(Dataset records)
begin
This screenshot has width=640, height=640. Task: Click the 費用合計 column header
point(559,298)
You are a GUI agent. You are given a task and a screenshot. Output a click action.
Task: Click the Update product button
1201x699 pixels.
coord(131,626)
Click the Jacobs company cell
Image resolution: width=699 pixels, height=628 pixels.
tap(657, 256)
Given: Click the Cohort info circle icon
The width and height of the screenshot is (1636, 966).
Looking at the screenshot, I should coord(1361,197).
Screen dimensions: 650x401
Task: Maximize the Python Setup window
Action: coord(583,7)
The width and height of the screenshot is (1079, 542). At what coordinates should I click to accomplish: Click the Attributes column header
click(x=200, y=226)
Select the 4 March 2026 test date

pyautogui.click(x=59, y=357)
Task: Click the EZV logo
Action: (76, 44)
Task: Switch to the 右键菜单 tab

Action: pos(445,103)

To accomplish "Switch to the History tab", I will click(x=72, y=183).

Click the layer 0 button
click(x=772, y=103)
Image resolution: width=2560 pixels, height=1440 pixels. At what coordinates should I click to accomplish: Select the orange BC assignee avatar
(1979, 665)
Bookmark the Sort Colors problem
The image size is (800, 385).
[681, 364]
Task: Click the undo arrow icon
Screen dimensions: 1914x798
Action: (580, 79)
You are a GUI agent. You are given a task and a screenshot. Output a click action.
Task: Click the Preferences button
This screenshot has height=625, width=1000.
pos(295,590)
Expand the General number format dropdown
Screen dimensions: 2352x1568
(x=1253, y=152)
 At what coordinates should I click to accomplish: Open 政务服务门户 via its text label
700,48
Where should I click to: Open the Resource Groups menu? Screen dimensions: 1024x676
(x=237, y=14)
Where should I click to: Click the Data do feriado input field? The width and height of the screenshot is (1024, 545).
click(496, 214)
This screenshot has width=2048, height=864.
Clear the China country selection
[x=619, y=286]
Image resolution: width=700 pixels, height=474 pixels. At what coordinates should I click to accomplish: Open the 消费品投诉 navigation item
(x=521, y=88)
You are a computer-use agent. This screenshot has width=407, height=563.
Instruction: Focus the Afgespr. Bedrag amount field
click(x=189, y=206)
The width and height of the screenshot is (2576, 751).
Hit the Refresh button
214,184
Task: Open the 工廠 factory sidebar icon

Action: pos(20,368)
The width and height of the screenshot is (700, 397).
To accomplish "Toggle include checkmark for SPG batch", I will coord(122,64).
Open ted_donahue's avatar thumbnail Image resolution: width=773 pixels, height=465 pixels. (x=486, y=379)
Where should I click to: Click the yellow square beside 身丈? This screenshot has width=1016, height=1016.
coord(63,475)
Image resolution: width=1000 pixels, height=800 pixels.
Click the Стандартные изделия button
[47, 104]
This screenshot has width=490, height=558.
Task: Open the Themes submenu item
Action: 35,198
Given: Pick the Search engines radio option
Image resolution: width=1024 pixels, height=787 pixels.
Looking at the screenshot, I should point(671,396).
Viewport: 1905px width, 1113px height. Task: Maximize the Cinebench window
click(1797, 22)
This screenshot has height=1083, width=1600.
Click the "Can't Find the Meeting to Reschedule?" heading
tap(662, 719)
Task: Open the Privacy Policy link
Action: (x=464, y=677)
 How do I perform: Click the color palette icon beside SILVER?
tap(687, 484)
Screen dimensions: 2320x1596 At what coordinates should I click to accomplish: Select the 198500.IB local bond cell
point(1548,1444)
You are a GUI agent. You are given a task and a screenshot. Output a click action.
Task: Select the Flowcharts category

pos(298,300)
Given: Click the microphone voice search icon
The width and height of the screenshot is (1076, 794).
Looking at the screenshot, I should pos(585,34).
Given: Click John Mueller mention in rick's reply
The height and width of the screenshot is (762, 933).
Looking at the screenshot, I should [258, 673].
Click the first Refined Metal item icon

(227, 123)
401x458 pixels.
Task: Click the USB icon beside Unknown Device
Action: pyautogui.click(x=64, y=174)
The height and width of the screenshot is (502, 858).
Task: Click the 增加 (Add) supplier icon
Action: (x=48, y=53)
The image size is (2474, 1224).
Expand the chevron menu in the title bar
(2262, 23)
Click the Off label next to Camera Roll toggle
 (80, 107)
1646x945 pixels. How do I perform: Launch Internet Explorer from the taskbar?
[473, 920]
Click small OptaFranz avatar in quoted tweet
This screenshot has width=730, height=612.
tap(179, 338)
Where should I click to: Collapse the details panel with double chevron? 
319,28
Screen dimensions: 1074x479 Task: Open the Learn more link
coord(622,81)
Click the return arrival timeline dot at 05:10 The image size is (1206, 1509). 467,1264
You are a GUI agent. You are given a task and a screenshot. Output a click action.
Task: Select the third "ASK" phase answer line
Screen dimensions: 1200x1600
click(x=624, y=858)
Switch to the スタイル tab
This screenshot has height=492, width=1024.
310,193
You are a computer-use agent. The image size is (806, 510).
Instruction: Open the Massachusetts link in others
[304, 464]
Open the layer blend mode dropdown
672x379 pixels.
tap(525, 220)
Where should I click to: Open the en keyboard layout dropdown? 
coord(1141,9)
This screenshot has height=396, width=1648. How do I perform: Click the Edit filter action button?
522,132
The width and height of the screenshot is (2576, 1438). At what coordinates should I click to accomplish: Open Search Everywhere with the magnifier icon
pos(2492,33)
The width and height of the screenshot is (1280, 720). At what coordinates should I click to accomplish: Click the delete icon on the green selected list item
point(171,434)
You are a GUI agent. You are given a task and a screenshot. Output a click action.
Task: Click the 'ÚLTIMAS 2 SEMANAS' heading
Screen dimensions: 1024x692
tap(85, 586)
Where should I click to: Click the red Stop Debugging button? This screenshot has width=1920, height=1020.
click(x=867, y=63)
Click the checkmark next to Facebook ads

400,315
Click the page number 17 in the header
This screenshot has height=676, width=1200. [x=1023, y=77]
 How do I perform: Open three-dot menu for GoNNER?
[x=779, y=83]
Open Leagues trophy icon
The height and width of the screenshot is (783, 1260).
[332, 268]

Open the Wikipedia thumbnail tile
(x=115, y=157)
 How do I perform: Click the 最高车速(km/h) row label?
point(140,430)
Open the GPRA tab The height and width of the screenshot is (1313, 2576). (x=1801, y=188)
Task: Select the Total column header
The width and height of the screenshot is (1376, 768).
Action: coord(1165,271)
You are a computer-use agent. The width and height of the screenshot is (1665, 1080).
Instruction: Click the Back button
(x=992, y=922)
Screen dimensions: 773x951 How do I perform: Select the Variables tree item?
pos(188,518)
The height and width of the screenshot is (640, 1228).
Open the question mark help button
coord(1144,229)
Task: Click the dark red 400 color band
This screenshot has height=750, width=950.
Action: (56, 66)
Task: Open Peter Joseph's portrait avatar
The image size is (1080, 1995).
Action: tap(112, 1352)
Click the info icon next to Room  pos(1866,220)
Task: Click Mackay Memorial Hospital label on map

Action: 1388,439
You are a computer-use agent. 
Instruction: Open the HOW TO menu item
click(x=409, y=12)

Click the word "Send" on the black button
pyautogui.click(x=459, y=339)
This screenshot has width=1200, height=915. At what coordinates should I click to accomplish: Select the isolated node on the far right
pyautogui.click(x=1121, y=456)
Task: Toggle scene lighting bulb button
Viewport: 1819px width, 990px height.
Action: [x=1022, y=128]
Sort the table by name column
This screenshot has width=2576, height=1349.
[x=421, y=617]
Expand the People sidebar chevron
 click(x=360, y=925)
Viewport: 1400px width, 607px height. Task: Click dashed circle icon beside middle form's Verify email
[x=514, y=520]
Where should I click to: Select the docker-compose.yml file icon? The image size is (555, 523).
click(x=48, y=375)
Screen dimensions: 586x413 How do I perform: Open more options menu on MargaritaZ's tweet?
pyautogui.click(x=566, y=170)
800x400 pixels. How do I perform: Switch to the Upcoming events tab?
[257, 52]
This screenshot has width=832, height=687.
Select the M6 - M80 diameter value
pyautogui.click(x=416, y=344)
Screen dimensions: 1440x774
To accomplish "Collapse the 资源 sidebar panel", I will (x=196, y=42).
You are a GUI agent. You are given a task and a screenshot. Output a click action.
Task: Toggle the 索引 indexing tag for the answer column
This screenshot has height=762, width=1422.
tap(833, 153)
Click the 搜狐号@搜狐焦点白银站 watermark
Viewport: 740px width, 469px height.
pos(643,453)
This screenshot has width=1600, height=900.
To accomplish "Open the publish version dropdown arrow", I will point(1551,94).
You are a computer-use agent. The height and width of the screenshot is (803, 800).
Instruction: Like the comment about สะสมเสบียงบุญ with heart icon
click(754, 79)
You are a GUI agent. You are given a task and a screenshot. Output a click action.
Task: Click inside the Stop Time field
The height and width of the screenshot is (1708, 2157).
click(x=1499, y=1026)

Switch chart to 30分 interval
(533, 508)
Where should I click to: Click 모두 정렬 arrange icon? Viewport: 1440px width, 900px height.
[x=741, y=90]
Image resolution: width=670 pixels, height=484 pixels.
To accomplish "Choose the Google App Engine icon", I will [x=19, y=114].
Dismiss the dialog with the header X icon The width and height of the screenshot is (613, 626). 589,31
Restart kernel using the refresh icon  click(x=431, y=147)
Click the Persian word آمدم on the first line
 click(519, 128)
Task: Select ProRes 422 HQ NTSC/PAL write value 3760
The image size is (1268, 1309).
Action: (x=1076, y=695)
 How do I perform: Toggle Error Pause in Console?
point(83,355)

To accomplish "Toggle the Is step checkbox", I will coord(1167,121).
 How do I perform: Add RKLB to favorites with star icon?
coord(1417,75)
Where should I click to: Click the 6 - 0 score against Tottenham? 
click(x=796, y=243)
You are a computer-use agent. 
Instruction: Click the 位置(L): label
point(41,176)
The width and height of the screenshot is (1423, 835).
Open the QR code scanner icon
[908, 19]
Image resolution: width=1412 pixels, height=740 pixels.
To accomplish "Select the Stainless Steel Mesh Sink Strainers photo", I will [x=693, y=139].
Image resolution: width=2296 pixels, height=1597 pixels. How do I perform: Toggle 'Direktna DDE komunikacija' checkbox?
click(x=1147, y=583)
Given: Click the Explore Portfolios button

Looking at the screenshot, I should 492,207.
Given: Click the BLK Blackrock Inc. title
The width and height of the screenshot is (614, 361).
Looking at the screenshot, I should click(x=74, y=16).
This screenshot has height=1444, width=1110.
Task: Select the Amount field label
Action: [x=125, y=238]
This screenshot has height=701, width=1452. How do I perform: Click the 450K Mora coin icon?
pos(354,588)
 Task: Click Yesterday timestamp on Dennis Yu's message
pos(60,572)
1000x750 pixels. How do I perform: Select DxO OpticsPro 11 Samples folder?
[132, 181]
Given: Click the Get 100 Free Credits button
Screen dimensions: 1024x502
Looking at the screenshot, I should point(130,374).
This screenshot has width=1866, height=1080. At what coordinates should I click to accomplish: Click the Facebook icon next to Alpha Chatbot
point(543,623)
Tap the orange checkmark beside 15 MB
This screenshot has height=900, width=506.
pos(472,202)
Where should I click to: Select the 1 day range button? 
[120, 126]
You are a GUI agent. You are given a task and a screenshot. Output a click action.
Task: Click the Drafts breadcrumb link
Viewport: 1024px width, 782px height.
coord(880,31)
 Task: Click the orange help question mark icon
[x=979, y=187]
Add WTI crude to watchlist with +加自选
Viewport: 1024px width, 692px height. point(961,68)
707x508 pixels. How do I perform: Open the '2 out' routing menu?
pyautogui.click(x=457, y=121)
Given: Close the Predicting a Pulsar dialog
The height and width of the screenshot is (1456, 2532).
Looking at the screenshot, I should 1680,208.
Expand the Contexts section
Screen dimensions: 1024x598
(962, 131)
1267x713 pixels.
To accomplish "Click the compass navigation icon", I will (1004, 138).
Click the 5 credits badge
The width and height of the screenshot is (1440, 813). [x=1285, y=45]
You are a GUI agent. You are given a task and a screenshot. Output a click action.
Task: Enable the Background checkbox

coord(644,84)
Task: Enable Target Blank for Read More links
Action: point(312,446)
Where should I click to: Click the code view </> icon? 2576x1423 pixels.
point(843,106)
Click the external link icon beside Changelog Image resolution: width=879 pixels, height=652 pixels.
end
## [TASK OBJECTIVE]
Write out again the lines from the one containing "Task: Click the orange" through the end of the data, substituting "window" for "dialog" and leaving everything else unchanged.

## [ANSWER TO THIS EXERCISE]
 Task: Click the orange help question mark icon
[x=979, y=187]
Add WTI crude to watchlist with +加自选
Viewport: 1024px width, 692px height. point(961,68)
707x508 pixels. How do I perform: Open the '2 out' routing menu?
pyautogui.click(x=457, y=121)
Given: Close the Predicting a Pulsar window
The height and width of the screenshot is (1456, 2532).
Looking at the screenshot, I should 1680,208.
Expand the Contexts section
Screen dimensions: 1024x598
(962, 131)
1267x713 pixels.
To accomplish "Click the compass navigation icon", I will (1004, 138).
Click the 5 credits badge
The width and height of the screenshot is (1440, 813). [x=1285, y=45]
You are a GUI agent. You are given a task and a screenshot. Output a click action.
Task: Enable the Background checkbox

coord(644,84)
Task: Enable Target Blank for Read More links
Action: point(312,446)
Where should I click to: Click the code view </> icon? 2576x1423 pixels.
point(843,106)
Click the external link icon beside Changelog Image resolution: width=879 pixels, height=652 pixels.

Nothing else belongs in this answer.